Trust the Process: Building Desserts at Blackbird

Saturday, Apr 9th, 2016

Change happens slowly– or so I’m told. In a professional kitchen, however, change is just part of the day-to-day. Controls are in place to anticipate change and inform reactions to it: a hierarchical system of chef, sous chef, cook; detailed inventory systems and recipes, the concept of “mise en place” and how it rules a cook’s mindset. Still, every new day is a possibility for a wrench to be thrown in the system, whether in the form of an unannounced eight-top during a busy service or a cook putting in their notice. However, the sort of change that challenges me the most is of a different sort– deliberate change.

With time, with seasons, with pressure from managers or expectant customers– menus change. Desserts in particular are meant (at least to me) to be in a constant state of flux, at once complimenting the savory dishes they follow and standing alone as a representation of a certain time of year or state of mind. The pastry kitchen at Blackbird never rests. Once a new dessert, workshopped over the course of (up to) several weeks, tasted and revised and tasted and tasted again, finally makes its way in a completed form onto the menu– it’s time to start working on another. Before Blackbird, I had only witnessed this process as an observer, but being a pastry cook here means undergoing the process yourself.

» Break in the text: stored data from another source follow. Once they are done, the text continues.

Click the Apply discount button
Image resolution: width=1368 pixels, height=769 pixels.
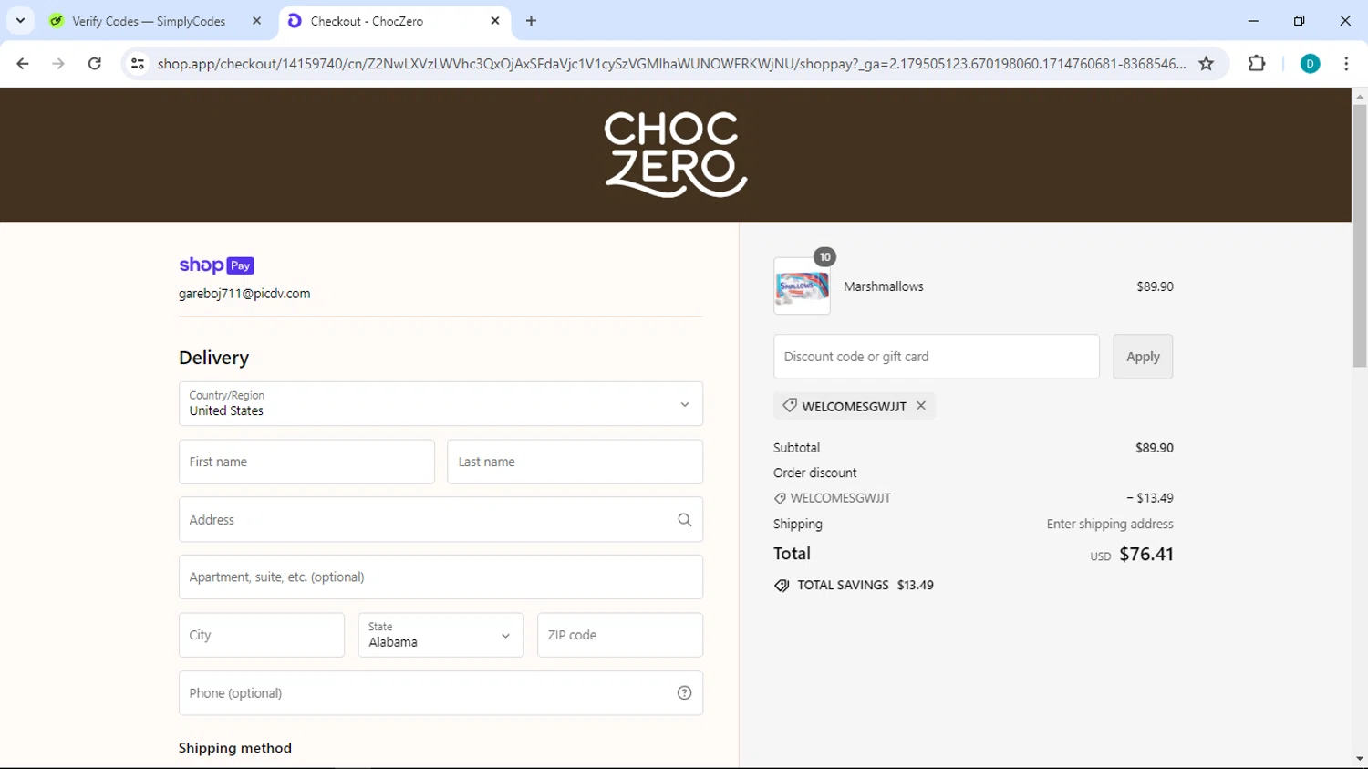pyautogui.click(x=1143, y=357)
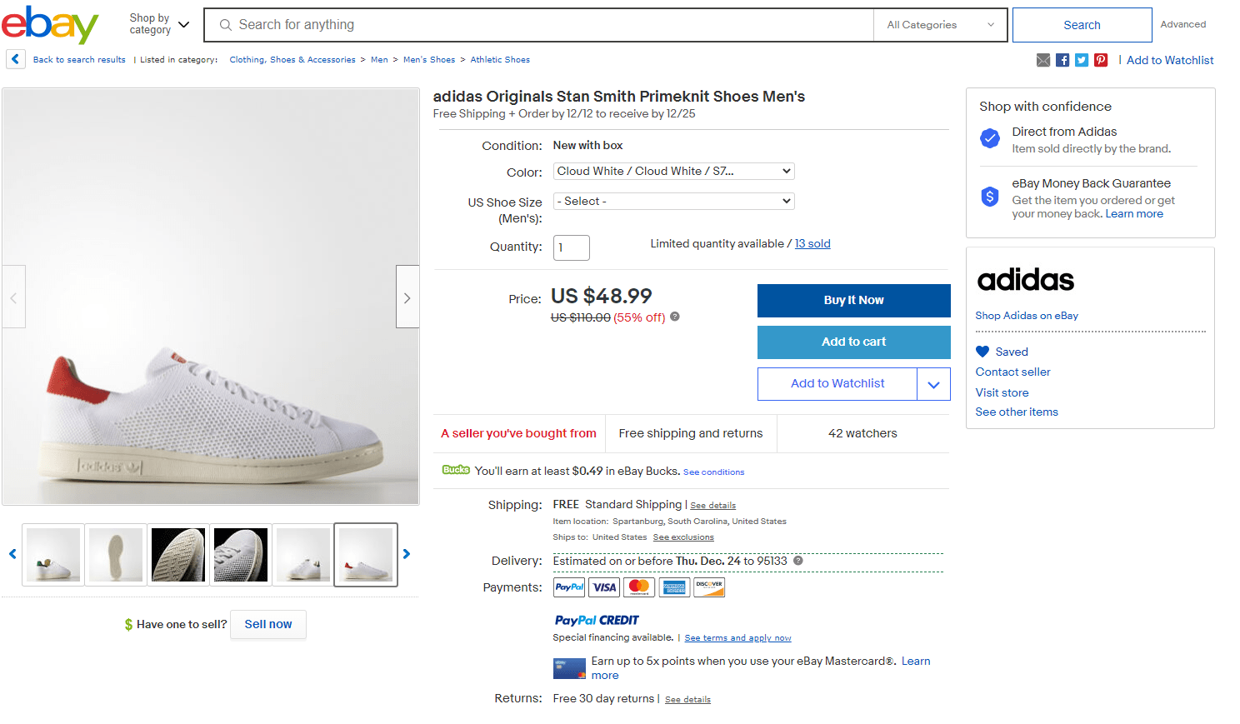This screenshot has width=1240, height=724.
Task: Share the listing via the Facebook icon
Action: tap(1062, 59)
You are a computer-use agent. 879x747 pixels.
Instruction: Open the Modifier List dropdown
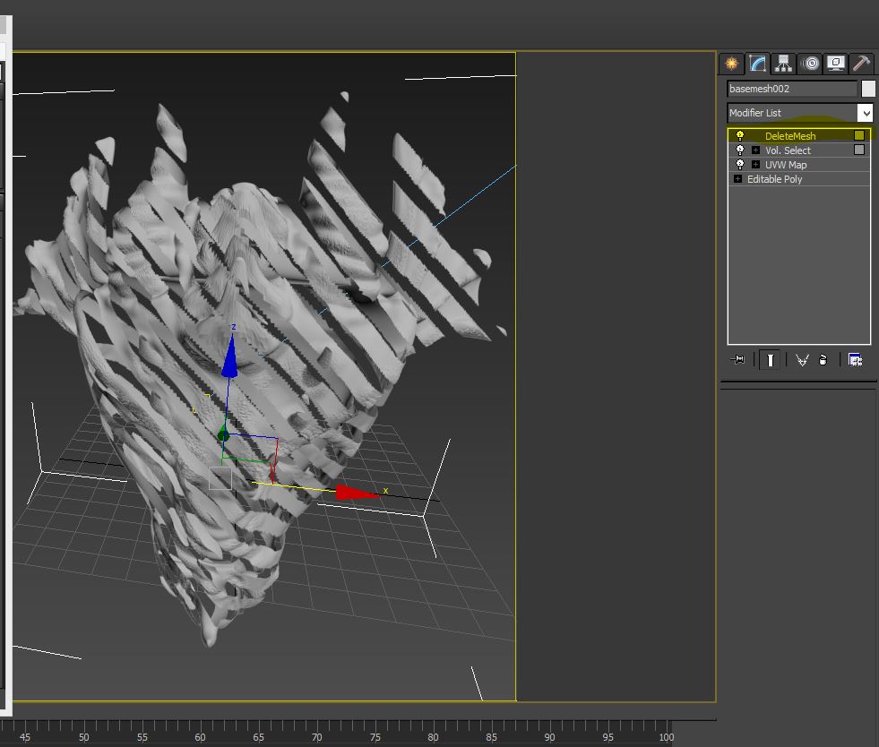point(865,113)
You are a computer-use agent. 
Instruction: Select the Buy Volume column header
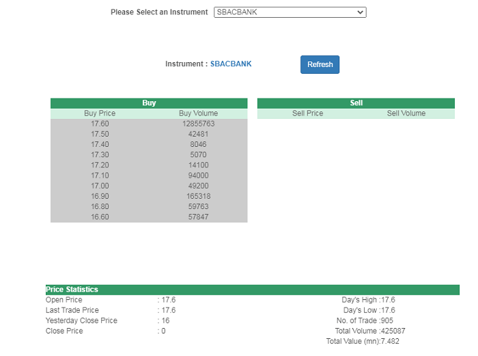pyautogui.click(x=198, y=113)
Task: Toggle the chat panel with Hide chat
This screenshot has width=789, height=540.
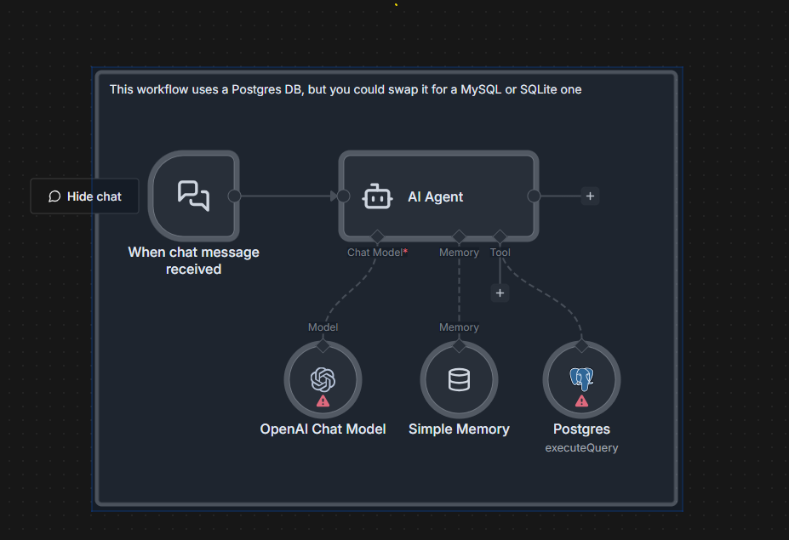Action: pos(84,196)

In my current position, I’m in charge of coming up with two different desserts for the lunch prix fixe menu. One takes the form of a “coupe,” basically an ice cream sundae, and changes almost weekly. All I need is an ice cream flavor of my making and three to four textural components to go with it: typically some sort of sauce, a cake/cookie element, a flavored whipped cream, and perhaps a finish of meringue, candied fruit/nuts, or just maldon salt. This is (relatively) easy, since the format is so well-defined and I can repeat components if I like them and they work well.

The other option on the prix fixe menu is a plated dessert, intended to change on a loosely seasonal basis. Something on the small side, not too heavy, and easy to execute. Within these boundaries, the challenge is to create something compelling that will appeal to a lot of people– with perhaps one “wild card” ingredient, that surprise element that elevates a dish to Blackbird standards.

For someone with little experience conceptualizing plated desserts (such as myself), this is all more difficult than it initially sounds. And it doesn’t particularly sound easy.

Luckily, I’ve had some guiding forces to help me get whatever’s in my head to make sense on a plate. I distinctly remember approaching Chef Dana one morning when we were the only ones in the kitchen. I had recently moved up to the lunch cook position and was eager to begin exploring the opportunities of the role– but, admittedly, at sort of a losses to where to begin. A born perfectionist, I hate the process of trial and error, but every composed dessert (or any creative project, really) begins from this point. “I think I might have an idea for a dessert?”

Chef Dana was all enthusiasm, and immediately grabbed a piece of paper. My dessert began as a grilled peach panzanella, using day-old service bread as buttery croutons. From there, Dana began to show me her technique of mapping out a dessert: the central flavor occupies a main bubble on the page, off of which other ideas begin to branch out. What goes with peaches? Coffee, creme fraiche, bourbon– but also sourdough, parsley, zucchini. And what goes with zucchini?

In this way, we were able to pare down the dessert to its most distilled, necessary components. Make no mistake– the process unfolded over the course of several weeks, with multiple different ice cream test batches and a brief deliberation over whether the dessert might be better suited to the dinner menu over lunch. However, one of the most essential things I’ve learned during my time at Blackbird that critiques are not necessarily born out of mistakes. “This component doesn’t need to be on this plate” does not imply that it was error to include it in the original idea– everything must be tested, tasted, and questioned. “Mistakes” often breed more ideas, or turn up in another later dessert, or can be simply written off as a learning experience.

From these first impromptu scribbles on a piece of scrap paper to an actual, real-life, approved-by-my-bosses dessert to be sold on a Blackbird menu, we ended up with a bourbon-poached peach panzanella with walnut butter, sourdough croutons, and a zucchini bread ice cream. This, and subsequent dessert development projects that I’ve taken on, work well because the Blackbird pastry kitchen is a collaborative environment. (It’s really too small of a space not to be– nothing occurs in a vacuum!) I am still developing my confidence as a pastry cook, but fortunately for me in this industry, if at first you don’t succeed– at least your mistakes double as snacks.